> [Data to use]
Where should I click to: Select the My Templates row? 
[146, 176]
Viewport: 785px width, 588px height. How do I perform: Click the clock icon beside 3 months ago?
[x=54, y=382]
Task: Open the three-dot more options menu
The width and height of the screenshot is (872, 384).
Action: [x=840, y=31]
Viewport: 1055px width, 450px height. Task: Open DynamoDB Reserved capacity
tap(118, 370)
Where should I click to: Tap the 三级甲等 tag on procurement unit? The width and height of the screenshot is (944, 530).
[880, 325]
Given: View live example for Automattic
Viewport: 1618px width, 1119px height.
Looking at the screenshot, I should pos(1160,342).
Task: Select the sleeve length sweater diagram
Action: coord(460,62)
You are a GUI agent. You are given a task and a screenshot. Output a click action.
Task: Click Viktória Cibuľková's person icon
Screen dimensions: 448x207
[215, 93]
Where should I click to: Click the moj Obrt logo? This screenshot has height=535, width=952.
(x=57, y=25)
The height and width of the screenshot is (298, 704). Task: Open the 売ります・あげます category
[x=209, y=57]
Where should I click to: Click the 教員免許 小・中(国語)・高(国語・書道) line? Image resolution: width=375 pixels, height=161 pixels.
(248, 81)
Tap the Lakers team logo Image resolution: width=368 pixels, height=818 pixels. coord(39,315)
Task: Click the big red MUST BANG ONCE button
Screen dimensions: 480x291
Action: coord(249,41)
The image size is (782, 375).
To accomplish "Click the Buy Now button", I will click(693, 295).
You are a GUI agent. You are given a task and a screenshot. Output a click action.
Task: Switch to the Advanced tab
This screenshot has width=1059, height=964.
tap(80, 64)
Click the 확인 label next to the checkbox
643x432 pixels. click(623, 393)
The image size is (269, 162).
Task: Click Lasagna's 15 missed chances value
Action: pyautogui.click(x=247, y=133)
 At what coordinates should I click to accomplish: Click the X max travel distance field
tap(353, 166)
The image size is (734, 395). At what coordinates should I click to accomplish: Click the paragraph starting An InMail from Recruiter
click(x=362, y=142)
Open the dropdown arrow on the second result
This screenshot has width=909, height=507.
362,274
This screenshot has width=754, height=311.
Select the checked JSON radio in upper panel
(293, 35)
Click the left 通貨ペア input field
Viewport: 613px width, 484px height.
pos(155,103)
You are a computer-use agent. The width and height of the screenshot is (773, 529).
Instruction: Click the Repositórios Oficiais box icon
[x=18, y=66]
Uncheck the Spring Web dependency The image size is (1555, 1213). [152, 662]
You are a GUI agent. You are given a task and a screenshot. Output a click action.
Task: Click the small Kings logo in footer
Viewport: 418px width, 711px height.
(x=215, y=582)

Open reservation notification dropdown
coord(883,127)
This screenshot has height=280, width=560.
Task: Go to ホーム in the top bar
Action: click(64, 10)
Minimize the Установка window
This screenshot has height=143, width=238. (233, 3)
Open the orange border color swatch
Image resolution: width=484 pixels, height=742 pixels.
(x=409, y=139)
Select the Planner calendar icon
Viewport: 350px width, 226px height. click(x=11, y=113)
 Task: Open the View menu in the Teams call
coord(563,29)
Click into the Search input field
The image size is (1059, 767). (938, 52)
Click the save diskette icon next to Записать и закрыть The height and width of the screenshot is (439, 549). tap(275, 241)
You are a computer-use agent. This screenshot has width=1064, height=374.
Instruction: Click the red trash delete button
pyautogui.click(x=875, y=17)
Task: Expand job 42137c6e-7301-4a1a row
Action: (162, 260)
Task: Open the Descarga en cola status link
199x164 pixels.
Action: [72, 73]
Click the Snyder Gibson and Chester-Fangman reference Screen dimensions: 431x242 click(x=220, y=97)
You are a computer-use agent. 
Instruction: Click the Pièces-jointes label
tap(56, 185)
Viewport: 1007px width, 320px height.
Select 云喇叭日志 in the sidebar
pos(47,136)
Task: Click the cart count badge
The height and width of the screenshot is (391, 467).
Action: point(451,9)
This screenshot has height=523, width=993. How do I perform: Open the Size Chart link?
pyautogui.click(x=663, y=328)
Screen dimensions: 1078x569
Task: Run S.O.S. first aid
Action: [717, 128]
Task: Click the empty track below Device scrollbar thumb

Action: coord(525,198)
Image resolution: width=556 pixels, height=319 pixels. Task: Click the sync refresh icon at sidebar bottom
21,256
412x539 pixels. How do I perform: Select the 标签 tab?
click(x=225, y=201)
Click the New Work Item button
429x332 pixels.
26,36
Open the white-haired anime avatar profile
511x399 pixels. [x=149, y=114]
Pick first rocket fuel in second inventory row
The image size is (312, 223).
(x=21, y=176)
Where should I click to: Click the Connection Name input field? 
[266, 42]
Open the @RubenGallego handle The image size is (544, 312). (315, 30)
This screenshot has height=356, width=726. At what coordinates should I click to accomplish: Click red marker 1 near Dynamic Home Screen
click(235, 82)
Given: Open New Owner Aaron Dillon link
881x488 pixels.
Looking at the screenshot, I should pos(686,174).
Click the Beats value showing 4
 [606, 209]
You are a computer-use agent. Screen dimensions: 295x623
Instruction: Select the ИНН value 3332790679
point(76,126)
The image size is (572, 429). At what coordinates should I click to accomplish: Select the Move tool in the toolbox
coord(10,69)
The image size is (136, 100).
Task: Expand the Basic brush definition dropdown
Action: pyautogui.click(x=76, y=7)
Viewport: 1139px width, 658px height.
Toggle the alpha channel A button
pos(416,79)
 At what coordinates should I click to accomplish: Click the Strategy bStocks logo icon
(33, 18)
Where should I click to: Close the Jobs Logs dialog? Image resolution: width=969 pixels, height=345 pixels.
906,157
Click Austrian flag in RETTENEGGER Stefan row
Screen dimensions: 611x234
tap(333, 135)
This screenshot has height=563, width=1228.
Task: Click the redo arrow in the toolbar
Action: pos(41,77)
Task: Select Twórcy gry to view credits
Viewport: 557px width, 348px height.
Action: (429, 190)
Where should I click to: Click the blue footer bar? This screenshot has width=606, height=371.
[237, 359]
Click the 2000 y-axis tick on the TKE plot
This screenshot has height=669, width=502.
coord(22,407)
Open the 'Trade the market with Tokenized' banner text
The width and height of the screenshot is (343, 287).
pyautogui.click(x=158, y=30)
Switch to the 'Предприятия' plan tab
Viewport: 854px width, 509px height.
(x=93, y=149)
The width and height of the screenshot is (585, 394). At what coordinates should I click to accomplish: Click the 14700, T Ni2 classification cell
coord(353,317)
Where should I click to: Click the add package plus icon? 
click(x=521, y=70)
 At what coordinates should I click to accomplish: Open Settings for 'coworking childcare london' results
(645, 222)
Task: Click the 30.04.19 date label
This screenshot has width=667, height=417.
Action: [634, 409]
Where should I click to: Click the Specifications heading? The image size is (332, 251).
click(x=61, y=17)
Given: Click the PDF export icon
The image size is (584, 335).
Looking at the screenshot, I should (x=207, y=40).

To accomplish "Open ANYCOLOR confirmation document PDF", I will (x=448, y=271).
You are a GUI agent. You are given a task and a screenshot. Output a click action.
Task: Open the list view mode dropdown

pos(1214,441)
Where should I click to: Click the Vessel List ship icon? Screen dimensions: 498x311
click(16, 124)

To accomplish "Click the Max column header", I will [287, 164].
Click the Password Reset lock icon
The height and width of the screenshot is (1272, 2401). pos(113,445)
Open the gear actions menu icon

> [Aim of the task] The expected response is the material above given again line by line, from its first line to the line holding "Task: Open the three-dot more options menu", inclusive.

> [Answer for this exercise]
Where should I click to: Select the My Templates row? 
[146, 176]
Viewport: 785px width, 588px height. How do I perform: Click the clock icon beside 3 months ago?
[x=54, y=382]
Task: Open the three-dot more options menu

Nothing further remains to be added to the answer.